Training Models on Task Datasets (Commands and Configurations)
LAVIS provides scripts to pre-train and finetune supported models on standard language-vision tasks, stored at lavis/run_scripts/
.
To replicate the experiments, just run these bash scripts. For example, to train BLIP model on the image-text retrieval task with MSCOCO dataset, we can run
bash run_scripts/blip/train/train_retrieval_coco.sh
Inside the scripts, we can see
python -m torch.distributed.run --nproc_per_node=8 train.py --cfg-path lavis/projects/blip/train/retrieval_coco_ft.yaml
where we start a pytorch distributed training on 8 GPUs (you may change according to your own hardware setup). The --cfg-path
specifys a runtime configuration file, specifying
the task, model, dataset and training recipes.

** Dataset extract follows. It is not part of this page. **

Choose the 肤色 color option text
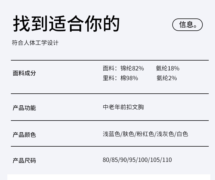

Available options and their descriptions are as below.
Model Configurations |
Functionalities |
---|---|
arch |
name of the model from the model zoo
default: task-dependent
|
model_type |
the type of the model (e.g., base)
default: task-dependent
|
load_pretrained |
load pretrained weights
default: True (for finetuning task) | False (for pretraining task)
|
load_finetuned |
load task-specific finetuned weights
default: False (for finetuning task) | True (for evaluation)
|
pretrained |
URL or local path which stores the pretrained model, defined in the default model configuration file
default: task-dependent
|
finetuned |
URL or local path which stores the finetuned model, defined in the default model configuration file
default: task-dependent
|
Dataset Configurations |
Functionalities |
---|---|
vis_processor |
pre-processing of visual input
default: task-dependent
|
text_processor |
pre-processing of text input
default: task-dependent
|
build_info |
dataset information including the storage location, defined in the default dataset configuration file
default: task-dependent
|
Runtime Configurations |
Functionalities |
---|---|
task |
name of the task
default: task-dependent
|
lr_sched |
learning rate schedular
default: linear_warmup_cosine_lr
|
init_lr |
initial learning rate (after warmup)
default: task-dependent
|
min_lr |
final learning rate after decay
default: task-dependent
|
warmup_lr |
starting learning rate for warmup
default: init_lr (no warmup)
|
lr_decay_rate |
learning rate decay per epoch for step_lr_shedule
default: 0.9
|
warmup_steps |
number of steps for learning rate warmup
default: 0
|
max_epoch |
total number of training epochs
default: task-dependent
|
weight_decay |
weight decay coefficient for the optimizer
default: 0.05
|
batch_size_train |
batch size during training
default: task-dependent
|
batch_size_eval |
batch size during evaluation
default: task-dependent
|
seed |
pseudo random number generator seed
default: 42
|
output_dir |
directory to store logs, results and checkpoints
default: task-dependent
|
resume_ckpt_path |
path of the checkpoint to resume training from
default: None
|
evaluate |
only perform evaluation without training
default: False
|
train_splits |
dataset splits used for training
default: [“train”]
|
valid_splits |
dataset splits used for validation
default: [“val”]
|
test |
dataset splits used for test
default: [“test”]
|
device |
use cpu or gpu (cuda)
default: cuda
|
world_size |
number of processes participating in the job
default: 1
|
dist_url |
URL specifying how to initialize the process group
default: “env://”
|
distributed |
use distributed training
default: True
|
amp |
use automatic mixed precision training
default: False
|
Text Generation Configurations |
Functionalities |
---|---|
max_len |
maximum number of text tokens to generate
default: 20 (for image captioning)
|
min_len |
minimum number of text tokens to generate
default: 5 (for image captioning)
|
num_beams |
number of beams to perform beam search
default: 3
|
Multimodal Retrieval Configurations |
Functionalities |
---|---|
negative_all_rank |
collect negatives from all processes for the image-text matching loss
default: True (for coco)
|
k_test |
number of retrieval candidates ranked from contrastive similarity
default: 256 (for coco)
|